### WHAT TO WORK ON
In the news transcript, rewrite the part that opens with the words containing "CHRISTINE ROMANS, CNN" and closes with "Dr. Anthony Fauci.", swapping "Wednesday" for "Thursday".

-- TEXT FOR ANALYSIS follows --

Former FDA Chief: Kids 5-11 Could Get Vaccines By Halloween; Qatari Foreign Minister Meets With Taliban Prime Minister In Kabul; U.S. Begins To Resettle 60,000+ Afghan Refugees. Aired 5:30-6a ET

Aired September 13, 2021 - 05:30   ET



CHRISTINE ROMANS, CNN ANCHOR: And I'm Christine Romans. It's just about 30 minutes past the hour this Monday morning and it's time for our top stories to keep an eye on today.


SEN. JOE MANCHIN (D-WV): He will not have my vote on 3.5 and Chuck knows that.

SEN. BERNIE SANDERS (I-VT): No, it is absolutely not acceptable to me and I don't think it's acceptable to the president.


ROMANS: Democratic leaders in the House and Senate are scrambling to unite their party to pass a historic expansion of the nation's social safety net. They set a Wednesday deadline to finalize the deal. They hope to advance it in tandem with a separate trillion-dollar bipartisan infrastructure package.

LAURA JARRETT, CNN ANCHOR: It may take a lot more vaccine mandates to end this pandemic, according to Dr. Anthony Fauci.

-- TEXT FOR ANALYSIS concluded --
-- DATASET CONTENT follows --

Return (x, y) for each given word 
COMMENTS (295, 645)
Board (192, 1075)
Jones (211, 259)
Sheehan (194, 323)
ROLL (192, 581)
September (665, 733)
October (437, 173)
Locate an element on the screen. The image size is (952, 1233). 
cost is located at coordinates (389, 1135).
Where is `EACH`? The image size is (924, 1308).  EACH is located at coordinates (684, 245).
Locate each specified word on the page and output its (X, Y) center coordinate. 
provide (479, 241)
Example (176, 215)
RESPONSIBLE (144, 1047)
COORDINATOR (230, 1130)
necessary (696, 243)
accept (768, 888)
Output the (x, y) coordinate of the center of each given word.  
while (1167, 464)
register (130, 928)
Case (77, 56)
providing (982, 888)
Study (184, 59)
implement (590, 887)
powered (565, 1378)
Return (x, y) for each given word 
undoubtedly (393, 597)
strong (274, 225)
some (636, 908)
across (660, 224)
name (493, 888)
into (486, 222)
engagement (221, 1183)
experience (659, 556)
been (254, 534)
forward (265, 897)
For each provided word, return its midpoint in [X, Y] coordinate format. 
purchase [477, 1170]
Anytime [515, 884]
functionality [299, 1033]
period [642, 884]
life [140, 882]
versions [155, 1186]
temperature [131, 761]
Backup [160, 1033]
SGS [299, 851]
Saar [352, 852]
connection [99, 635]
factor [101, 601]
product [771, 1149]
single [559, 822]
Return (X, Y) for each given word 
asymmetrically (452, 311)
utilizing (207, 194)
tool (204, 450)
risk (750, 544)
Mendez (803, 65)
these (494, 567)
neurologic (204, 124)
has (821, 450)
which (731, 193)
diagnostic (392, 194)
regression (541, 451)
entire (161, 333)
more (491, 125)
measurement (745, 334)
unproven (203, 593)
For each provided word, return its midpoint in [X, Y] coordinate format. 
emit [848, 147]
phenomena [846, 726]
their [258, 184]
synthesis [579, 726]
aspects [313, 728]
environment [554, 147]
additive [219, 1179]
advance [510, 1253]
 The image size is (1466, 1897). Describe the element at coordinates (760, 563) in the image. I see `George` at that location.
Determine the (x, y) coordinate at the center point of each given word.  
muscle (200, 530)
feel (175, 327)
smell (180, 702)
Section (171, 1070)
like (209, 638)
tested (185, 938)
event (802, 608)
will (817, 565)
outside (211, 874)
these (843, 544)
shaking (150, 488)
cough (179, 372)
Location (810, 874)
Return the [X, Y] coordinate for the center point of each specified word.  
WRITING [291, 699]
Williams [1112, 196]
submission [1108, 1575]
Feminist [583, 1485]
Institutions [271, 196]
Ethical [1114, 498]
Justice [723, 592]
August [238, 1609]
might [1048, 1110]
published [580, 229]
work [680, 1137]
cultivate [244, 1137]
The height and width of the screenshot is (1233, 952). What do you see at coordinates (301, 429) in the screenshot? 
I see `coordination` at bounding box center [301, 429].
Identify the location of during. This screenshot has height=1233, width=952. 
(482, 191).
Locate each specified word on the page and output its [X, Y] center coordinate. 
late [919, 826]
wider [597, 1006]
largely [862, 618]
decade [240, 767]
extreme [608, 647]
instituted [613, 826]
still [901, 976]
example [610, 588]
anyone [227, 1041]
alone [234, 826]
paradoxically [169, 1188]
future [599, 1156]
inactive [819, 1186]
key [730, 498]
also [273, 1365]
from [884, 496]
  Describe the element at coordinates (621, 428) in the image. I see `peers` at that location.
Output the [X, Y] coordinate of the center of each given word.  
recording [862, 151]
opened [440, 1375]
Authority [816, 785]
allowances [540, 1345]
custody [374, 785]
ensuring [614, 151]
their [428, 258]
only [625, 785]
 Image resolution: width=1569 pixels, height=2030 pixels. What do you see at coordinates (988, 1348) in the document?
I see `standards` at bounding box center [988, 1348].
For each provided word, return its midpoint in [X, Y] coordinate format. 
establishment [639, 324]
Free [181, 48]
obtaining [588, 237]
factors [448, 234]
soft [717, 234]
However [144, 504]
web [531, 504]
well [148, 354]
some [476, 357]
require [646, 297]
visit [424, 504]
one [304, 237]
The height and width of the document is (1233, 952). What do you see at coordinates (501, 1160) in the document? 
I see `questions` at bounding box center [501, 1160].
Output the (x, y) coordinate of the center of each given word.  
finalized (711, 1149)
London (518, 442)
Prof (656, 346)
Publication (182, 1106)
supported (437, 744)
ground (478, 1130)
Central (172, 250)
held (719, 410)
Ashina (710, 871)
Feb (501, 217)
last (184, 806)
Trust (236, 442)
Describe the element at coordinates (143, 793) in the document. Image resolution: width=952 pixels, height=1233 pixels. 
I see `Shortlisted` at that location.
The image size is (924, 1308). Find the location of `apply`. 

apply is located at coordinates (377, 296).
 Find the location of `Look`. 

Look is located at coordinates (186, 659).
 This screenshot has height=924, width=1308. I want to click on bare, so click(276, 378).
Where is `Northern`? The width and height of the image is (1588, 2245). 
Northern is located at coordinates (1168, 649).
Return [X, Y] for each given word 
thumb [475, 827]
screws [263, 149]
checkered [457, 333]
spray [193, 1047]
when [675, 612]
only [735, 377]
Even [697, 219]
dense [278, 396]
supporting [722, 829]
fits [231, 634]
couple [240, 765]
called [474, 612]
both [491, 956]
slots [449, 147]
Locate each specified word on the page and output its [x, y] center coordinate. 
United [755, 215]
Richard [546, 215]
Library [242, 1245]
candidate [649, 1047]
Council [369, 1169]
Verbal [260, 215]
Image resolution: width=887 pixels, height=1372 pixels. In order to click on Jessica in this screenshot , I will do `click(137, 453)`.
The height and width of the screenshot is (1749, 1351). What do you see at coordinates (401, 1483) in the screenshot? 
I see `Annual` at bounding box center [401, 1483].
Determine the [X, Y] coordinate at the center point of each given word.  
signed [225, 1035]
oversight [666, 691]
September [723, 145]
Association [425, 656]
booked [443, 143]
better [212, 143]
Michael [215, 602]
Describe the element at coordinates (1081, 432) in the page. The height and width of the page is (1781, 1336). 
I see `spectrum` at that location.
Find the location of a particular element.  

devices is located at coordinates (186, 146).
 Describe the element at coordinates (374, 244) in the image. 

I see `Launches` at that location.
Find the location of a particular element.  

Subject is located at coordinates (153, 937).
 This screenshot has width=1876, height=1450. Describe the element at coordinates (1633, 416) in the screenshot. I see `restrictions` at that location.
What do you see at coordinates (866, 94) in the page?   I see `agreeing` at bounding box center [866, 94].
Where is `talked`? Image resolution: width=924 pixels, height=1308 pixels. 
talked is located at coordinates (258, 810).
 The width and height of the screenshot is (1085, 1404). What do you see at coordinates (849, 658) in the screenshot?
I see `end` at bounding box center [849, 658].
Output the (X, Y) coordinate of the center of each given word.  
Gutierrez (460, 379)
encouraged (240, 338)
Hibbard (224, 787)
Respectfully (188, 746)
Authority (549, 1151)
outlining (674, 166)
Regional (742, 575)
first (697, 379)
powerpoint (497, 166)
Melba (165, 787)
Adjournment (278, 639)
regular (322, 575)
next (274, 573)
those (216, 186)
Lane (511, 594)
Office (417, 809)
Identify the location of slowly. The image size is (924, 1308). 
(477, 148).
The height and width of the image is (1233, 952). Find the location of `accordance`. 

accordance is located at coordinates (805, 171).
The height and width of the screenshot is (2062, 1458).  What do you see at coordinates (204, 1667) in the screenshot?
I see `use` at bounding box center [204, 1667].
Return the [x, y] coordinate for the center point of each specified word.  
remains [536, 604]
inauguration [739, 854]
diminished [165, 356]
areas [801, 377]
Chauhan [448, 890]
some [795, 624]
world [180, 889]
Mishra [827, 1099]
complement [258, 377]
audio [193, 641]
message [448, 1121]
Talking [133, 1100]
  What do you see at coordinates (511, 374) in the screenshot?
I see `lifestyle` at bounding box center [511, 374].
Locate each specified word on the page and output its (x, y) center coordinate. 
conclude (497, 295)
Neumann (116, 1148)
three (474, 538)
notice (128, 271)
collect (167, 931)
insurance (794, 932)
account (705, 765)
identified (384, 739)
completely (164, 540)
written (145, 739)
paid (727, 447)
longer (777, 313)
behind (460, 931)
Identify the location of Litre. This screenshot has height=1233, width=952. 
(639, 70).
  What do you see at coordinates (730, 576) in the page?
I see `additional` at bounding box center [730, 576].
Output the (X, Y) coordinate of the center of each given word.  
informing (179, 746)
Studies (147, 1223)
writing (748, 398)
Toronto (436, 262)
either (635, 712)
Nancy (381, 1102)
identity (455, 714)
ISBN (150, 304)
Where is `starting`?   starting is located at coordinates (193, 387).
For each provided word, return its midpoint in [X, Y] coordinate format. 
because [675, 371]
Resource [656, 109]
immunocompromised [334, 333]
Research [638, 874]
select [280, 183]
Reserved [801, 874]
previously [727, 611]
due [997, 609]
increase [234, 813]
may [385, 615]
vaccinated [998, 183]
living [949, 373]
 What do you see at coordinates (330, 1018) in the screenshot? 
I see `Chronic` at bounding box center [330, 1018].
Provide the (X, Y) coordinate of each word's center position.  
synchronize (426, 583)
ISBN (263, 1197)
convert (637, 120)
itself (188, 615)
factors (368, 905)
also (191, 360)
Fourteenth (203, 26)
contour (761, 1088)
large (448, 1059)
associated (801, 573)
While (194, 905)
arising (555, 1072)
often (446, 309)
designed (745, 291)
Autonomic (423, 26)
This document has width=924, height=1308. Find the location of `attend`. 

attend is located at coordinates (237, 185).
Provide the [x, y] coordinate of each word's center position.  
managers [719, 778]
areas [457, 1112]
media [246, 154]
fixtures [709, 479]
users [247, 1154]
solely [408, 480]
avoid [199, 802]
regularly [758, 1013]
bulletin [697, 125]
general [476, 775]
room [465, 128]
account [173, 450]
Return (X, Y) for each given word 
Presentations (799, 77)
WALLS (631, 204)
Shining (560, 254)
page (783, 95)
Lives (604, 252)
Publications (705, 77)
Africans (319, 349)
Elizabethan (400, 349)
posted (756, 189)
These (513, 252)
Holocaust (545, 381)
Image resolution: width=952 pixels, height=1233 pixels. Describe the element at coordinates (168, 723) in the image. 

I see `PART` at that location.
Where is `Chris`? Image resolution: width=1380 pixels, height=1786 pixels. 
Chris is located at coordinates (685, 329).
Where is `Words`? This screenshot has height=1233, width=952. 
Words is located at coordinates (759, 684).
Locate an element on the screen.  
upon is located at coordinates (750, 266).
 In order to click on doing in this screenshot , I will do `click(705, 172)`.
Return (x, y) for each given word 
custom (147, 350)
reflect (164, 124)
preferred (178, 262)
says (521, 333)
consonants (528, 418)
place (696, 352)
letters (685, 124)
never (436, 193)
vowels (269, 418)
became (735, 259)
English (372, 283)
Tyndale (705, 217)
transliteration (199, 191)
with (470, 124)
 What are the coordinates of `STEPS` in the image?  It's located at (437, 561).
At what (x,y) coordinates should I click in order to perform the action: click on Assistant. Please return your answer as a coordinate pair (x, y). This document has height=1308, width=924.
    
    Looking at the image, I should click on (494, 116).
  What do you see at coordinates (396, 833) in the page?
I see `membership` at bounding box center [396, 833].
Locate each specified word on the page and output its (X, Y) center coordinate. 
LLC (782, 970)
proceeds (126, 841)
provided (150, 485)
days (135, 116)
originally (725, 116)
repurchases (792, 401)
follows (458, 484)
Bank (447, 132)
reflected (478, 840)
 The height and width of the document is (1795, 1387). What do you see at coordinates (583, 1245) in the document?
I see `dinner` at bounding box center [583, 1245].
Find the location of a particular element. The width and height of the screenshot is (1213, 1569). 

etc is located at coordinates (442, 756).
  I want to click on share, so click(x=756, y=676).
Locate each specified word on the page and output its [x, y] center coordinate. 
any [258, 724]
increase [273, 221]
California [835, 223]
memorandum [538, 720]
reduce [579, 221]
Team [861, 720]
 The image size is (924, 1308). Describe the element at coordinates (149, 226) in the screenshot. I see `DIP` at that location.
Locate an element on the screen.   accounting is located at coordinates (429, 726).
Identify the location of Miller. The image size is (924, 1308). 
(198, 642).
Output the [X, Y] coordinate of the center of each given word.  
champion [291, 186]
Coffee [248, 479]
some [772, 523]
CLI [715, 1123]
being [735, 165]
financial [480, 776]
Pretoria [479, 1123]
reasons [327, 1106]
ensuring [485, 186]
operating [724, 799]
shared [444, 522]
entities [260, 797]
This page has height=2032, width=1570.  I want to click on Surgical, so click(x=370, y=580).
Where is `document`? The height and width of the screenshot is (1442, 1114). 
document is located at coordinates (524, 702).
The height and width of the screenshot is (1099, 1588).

-- DATASET CONTENT concluded --

### SOLUTION
CHRISTINE ROMANS, CNN ANCHOR: And I'm Christine Romans. It's just about 30 minutes past the hour this Monday morning and it's time for our top stories to keep an eye on today.


SEN. JOE MANCHIN (D-WV): He will not have my vote on 3.5 and Chuck knows that.

SEN. BERNIE SANDERS (I-VT): No, it is absolutely not acceptable to me and I don't think it's acceptable to the president.


ROMANS: Democratic leaders in the House and Senate are scrambling to unite their party to pass a historic expansion of the nation's social safety net. They set a Thursday deadline to finalize the deal. They hope to advance it in tandem with a separate trillion-dollar bipartisan infrastructure package.

LAURA JARRETT, CNN ANCHOR: It may take a lot more vaccine mandates to end this pandemic, according to Dr. Anthony Fauci.